[AUSZUG]:
^^^^^^^^^^^^^^^^

Wenn Kinder den Alltag der Familie stemmen müssen

Der Nachwuchs von psychisch Kranken ist oft überfordert und braucht Hilfe. Bisher scheitert das an der Finanzierung.

Krefeld. Sie leiden im Stillen, verzweifeln, sind überfordert, wenn die Mutter wieder mal am hellichten Tag die ganze Wohnung verdunkelt und sich um nichts und niemanden kümmert. Warum sie das tut, wissen sie nicht. Oftmals schämen sie sich, dass Mama manchmal so seltsam ist. Die Rede ist von Kindern psychisch kranker Eltern.

^^^^^^^^^^^^^^^^

[AUFGABEN UND ÜBUNGEN]:
1/ Beantworte zum Auszug über Kinder psychisch kranker Eltern diese Fragen:
(a) Welcher Ort steht am Anfang des ersten Absatzes?
(b) Woran scheitert die Hilfe für die Kinder laut der Unterzeile bisher?
(c) Was tut die Mutter im geschilderten Beispiel am hellichten Tag?
2/ Liste aus dem Absatz des Auszugs über Kinder psychisch kranker Eltern, der mit „Krefeld.“ beginnt, alle Wendungen auf, die beschreiben, wie es den Kindern geht.
3/ Führe den Auszug über Kinder psychisch kranker Eltern bitte im Anschluss an den Satz „Die Rede ist von Kindern psychisch kranker Eltern.“ fort.
Die anschließenden Zeilen haben mit dem Auszug über Kinder psychisch kranker Eltern nichts zu tun.

^^^^^^^^^^^^^^^^

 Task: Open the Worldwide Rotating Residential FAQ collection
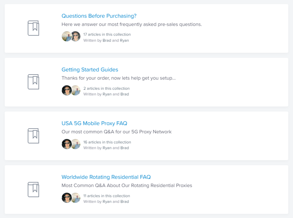click(106, 177)
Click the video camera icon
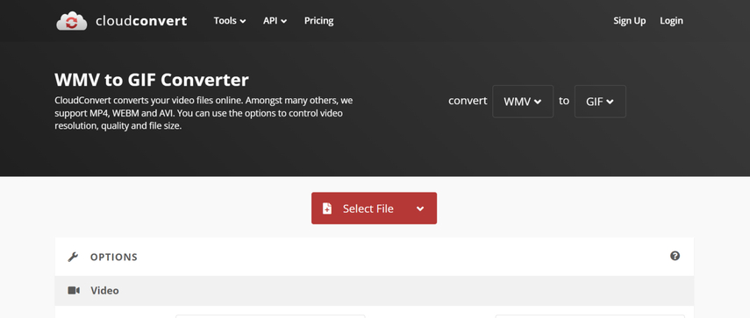This screenshot has width=750, height=318. click(74, 290)
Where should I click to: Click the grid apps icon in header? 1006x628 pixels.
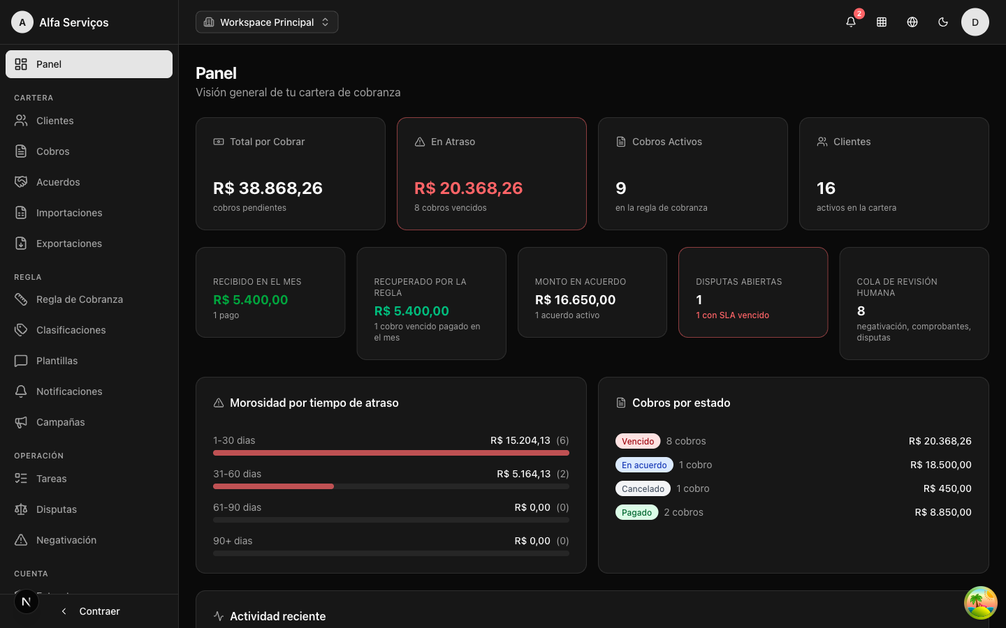882,22
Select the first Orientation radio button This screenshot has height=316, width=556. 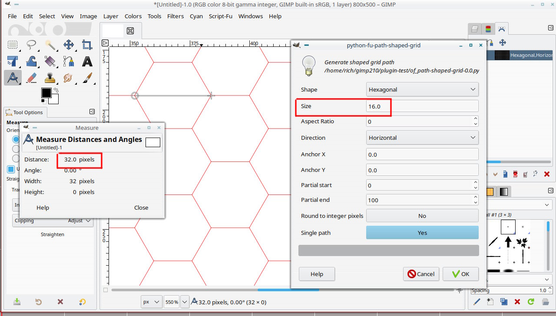click(x=16, y=139)
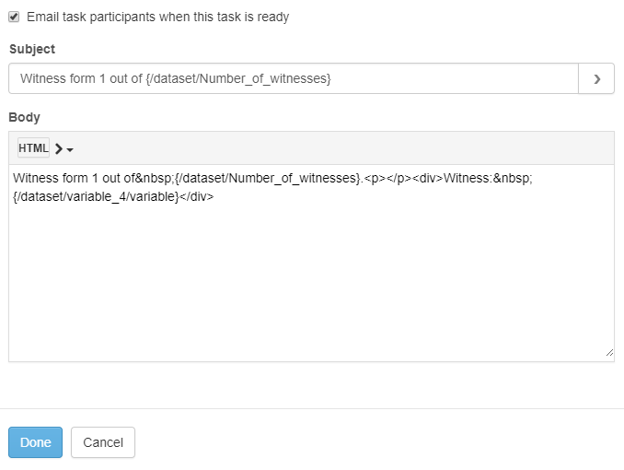624x470 pixels.
Task: Uncheck the Email task participants checkbox
Action: click(14, 17)
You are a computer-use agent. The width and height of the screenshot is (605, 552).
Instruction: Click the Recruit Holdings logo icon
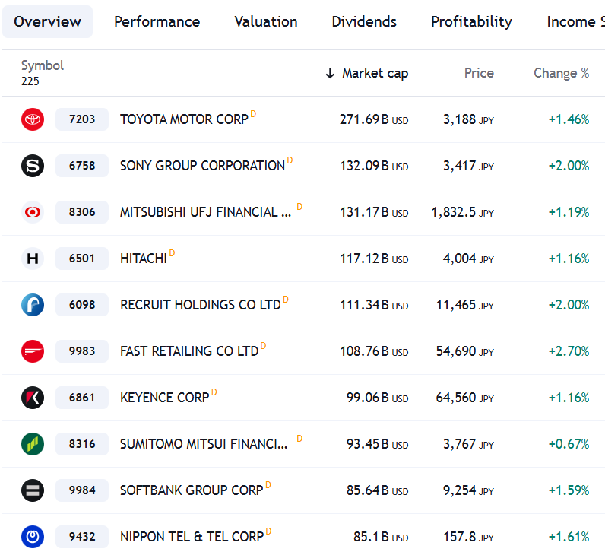(33, 305)
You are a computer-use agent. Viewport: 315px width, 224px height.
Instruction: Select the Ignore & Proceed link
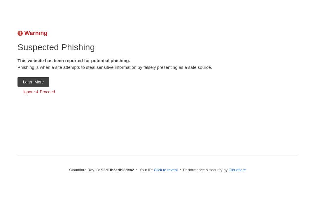[x=39, y=92]
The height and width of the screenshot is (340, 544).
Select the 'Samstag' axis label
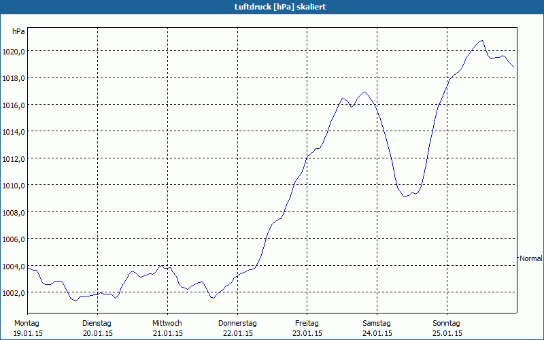tap(377, 323)
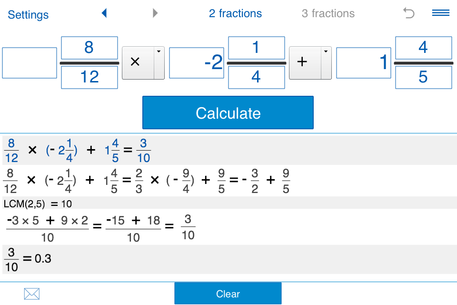The image size is (457, 305).
Task: Click the whole number field showing -2
Action: (196, 62)
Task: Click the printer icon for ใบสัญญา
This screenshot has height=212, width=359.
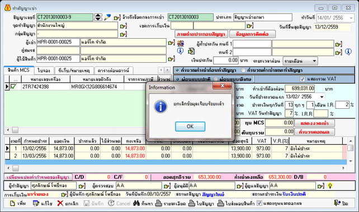Action: pos(192,203)
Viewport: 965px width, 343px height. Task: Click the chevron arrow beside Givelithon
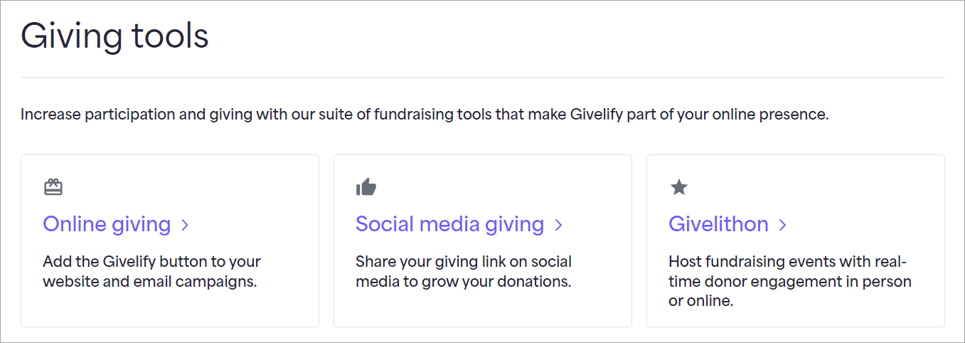pyautogui.click(x=782, y=225)
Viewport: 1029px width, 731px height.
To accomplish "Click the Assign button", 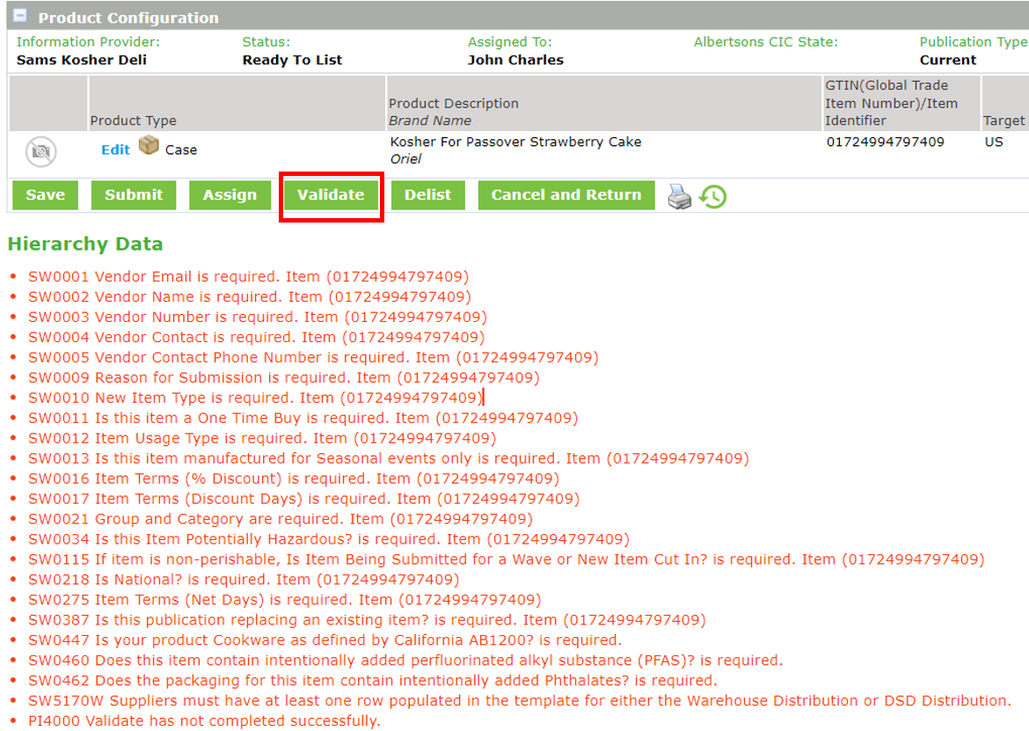I will (230, 195).
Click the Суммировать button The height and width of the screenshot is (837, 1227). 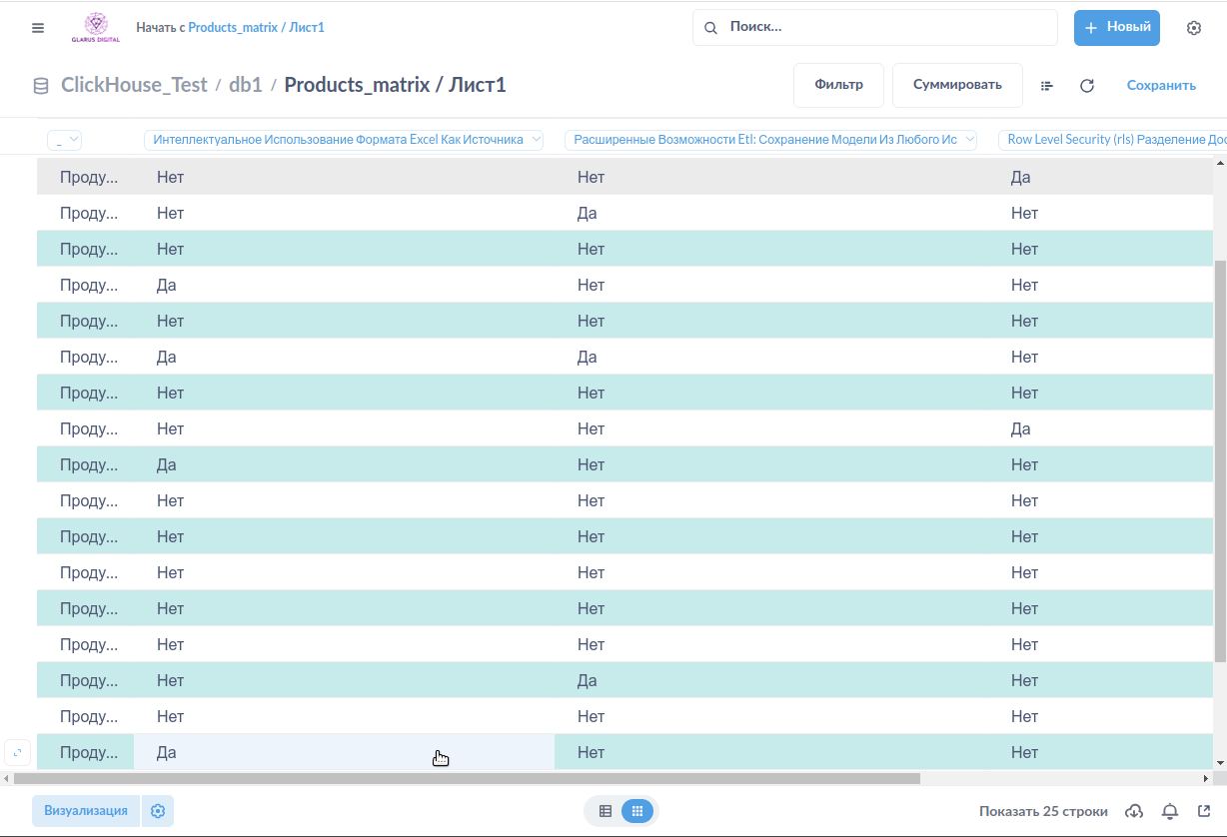pyautogui.click(x=957, y=85)
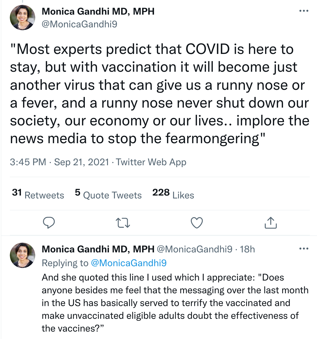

^^^^^^^^^^^^^^^^

[LÖSUNGEN]:
1/
(a) Krefeld.
(b) An der Finanzierung.
(c) Sie verdunkelt die ganze Wohnung und kümmert sich um nichts und niemanden.

2/ leiden im Stillen; verzweifeln; sind überfordert; schämen sich

3/
Rund 600 bis 1000 Kinder und Jugendliche unter 18 Jahren wachsen in Krefeld mit einem psychisch kranken Elternteil auf. Deutschlandweit sind es zwischen einer halben und einer Million Kinder, deren Vater oder Mutter wegen Schizophrenie, Borderline-Syndrom oder schweren Depressionen psychiatrisch behandelt werden muss. "Und die Zahl der Erwachsenen nimmt zu, die in Zeiten von unsicheren Arbeitsplätzen und wachsendem Druck immer größer werdende psychische Auffälligkeiten zeigen", sagt Dietmar Siegert vom Kinderschutzbund Krefeld.

Diese Krankheiten sind zwar nicht vererbbar, aber sie prägen das Verhalten der Kinder entscheidend. Studien zeigen, dass diese Jungen und Mädchen zwei bis dreimal häufiger psychische Störungen als Kinder gesunder Eltern entwickeln.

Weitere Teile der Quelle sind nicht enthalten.